The Random Forest model also showed promising results, indicating that ensemble methods can
effectively handle the variability in hand gestures. Random Forests combine the predictions of multiple
decision trees, reducing the risk of overfitting and improving generalization.
Overall, the findings highlight the potential of machine learning for sign language recognition and set the
stage for future work involving larger datasets and more complex models.
(ix) Conclusion
The project successfully developed a machine learning model capable of accurately detecting three sign
language letters. This work represents a step towards creating more comprehensive sign language
recognition systems. Future work will involve expanding the dataset to include more letters and signs,
improving model accuracy, and integrating the system into real-time applications.
The success of this project demonstrates the feasibility of using machine learning for sign language
detection. The high accuracy achieved with a relatively small dataset suggests that with more data and
further refinement, the model can be extended to recognize a wider range of signs. This would
significantly enhance its practical applications, making it a valuable tool for communication and
education.
Future work will focus on several key areas. Expanding the dataset to include more letters and signs will
improve the model's versatility. Enhancing the preprocessing and feature extraction techniques will
further boost accuracy. Additionally, integrating the system into real-time applications, such as mobile
apps or web-based tools, will make it more accessible to users.
(x) Acknowledgements
We would like to thank the community of sign language users who participated in the data collection
process. Their contributions were invaluable in creating a diverse and representative dataset.
Additionally, appreciation is extended to the developers and contributors of the scikit-learn library for
providing the tools necessary for this research. Their work in developing and maintaining this
open-source library has made advanced machine learning techniques accessible to researchers and
practitioners worldwide.
(xi) Citation and Reference
- Pedregosa, F., Varoquaux, G., Gramfort, A., Michel, V., Thirion, B., Grisel, O., ... & Duchesnay, É. (2011).
Scikit-learn: Machine Learning in Python. Journal of Machine Learning Research, 12, 2825-2830.

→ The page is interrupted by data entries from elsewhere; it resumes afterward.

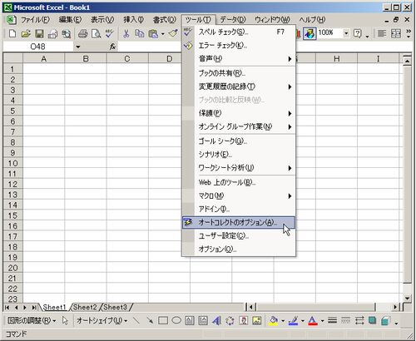The image size is (416, 341).
Task: Open Fill Color bucket swatch
Action: [x=274, y=321]
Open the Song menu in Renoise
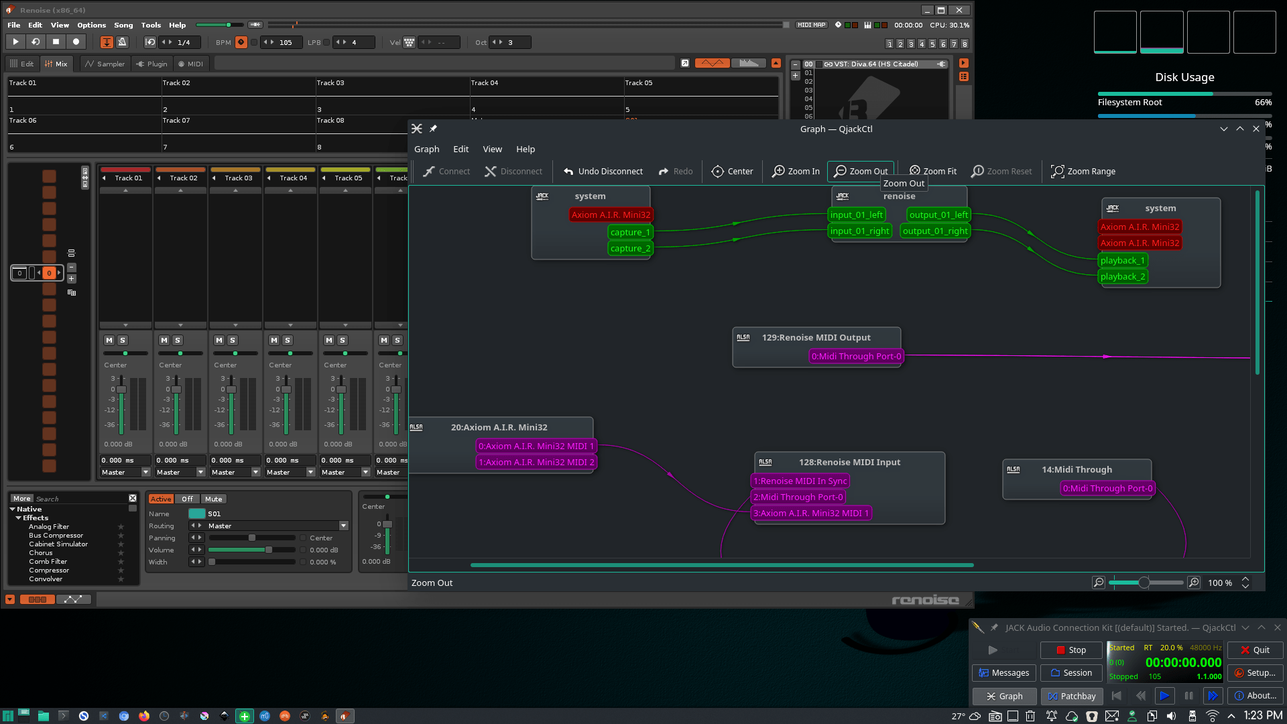 123,25
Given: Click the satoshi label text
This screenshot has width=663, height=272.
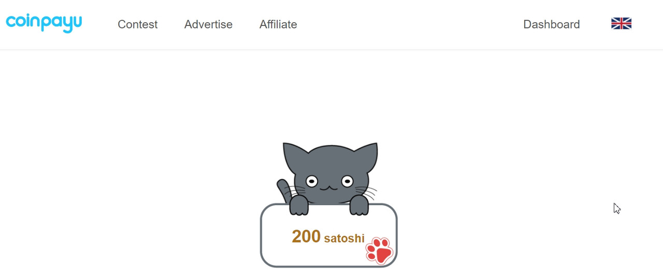Looking at the screenshot, I should (344, 238).
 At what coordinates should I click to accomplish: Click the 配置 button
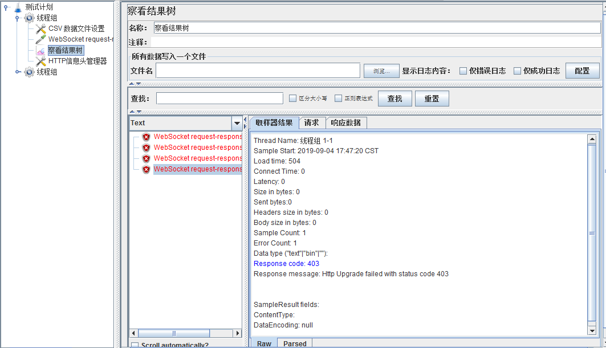coord(581,70)
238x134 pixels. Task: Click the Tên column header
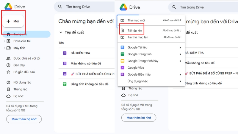tap(61, 43)
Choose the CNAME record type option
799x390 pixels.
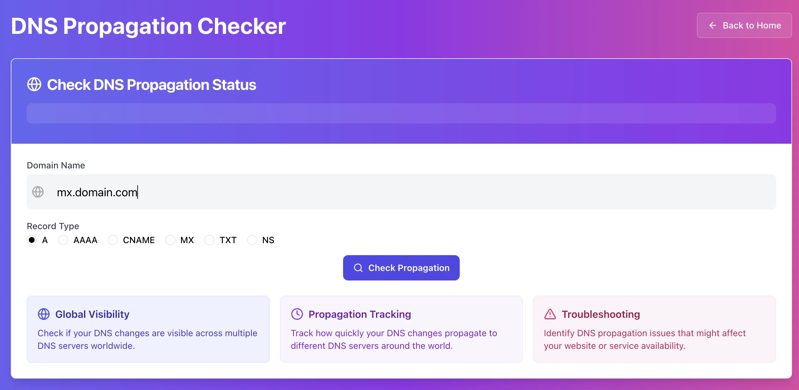tap(113, 240)
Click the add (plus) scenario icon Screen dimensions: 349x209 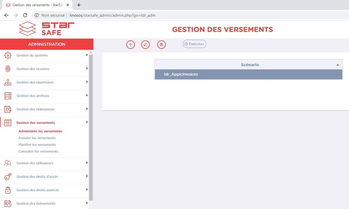tap(130, 44)
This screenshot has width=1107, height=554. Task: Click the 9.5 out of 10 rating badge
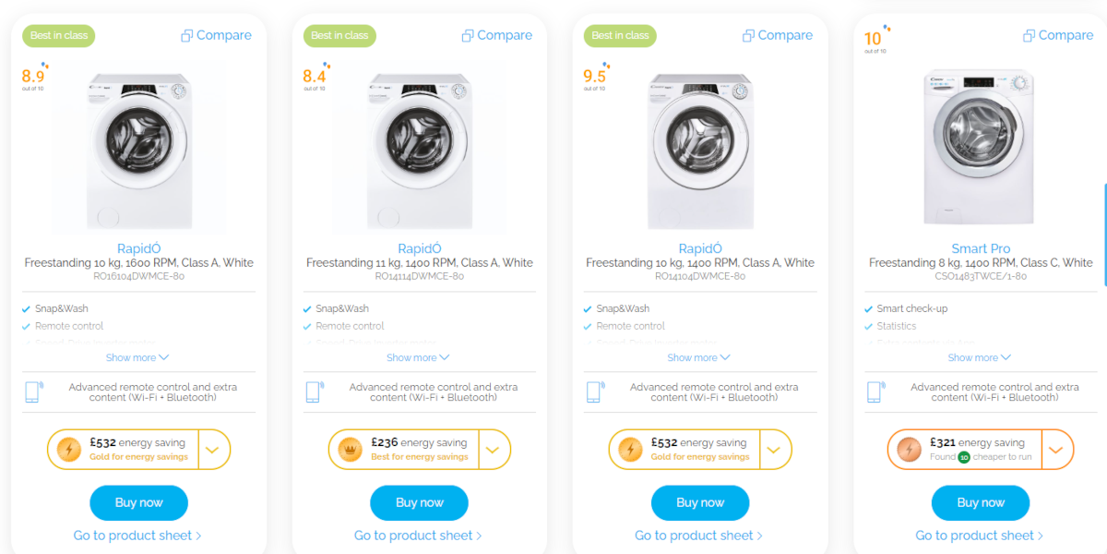pyautogui.click(x=595, y=78)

- American Sign Language University. (n.d.). ASL Manual Alphabet. Retrieved from
https://www.lifeprint.com/asl101/pages-layout/manualalphabet.htm
(xii) Interpretations
The high accuracy achieved suggests that machine learning is a viable approach for sign language
recognition, even with a limited dataset. The success of this project indicates that machine learning
models can effectively learn and generalize from visual patterns in sign language gestures, making them
suitable for practical applications.
(xiii) Implications
This system can significantly aid communication for individuals who use sign language, potentially being
integrated into various applications and devices. By providing an automated translation tool, this
technology can enhance interactions in educational settings, workplaces, and social environments,
promoting inclusivity and understanding.
(xiv) Limitations
The study is limited to three letters, and the dataset size is relatively small. Expanding the dataset and
the number of recognized signs is necessary for broader application. Additionally, the model's
performance may be affected by variations in lighting, background, and individual differences in hand
shapes and sizes. Addressing these limitations will be essential for developing a more robust and
generalizable system.
(xv) Recommendations
Future research should focus on increasing the dataset, including more sign language letters and words,
and optimizing the model for real-time detection in practical applications. This includes exploring more
advanced machine learning techniques, such as deep learning, which may offer improved accuracy and
robustness. Additionally, developing user-friendly interfaces and integrating the system into accessible
devices will enhance its usability and impact.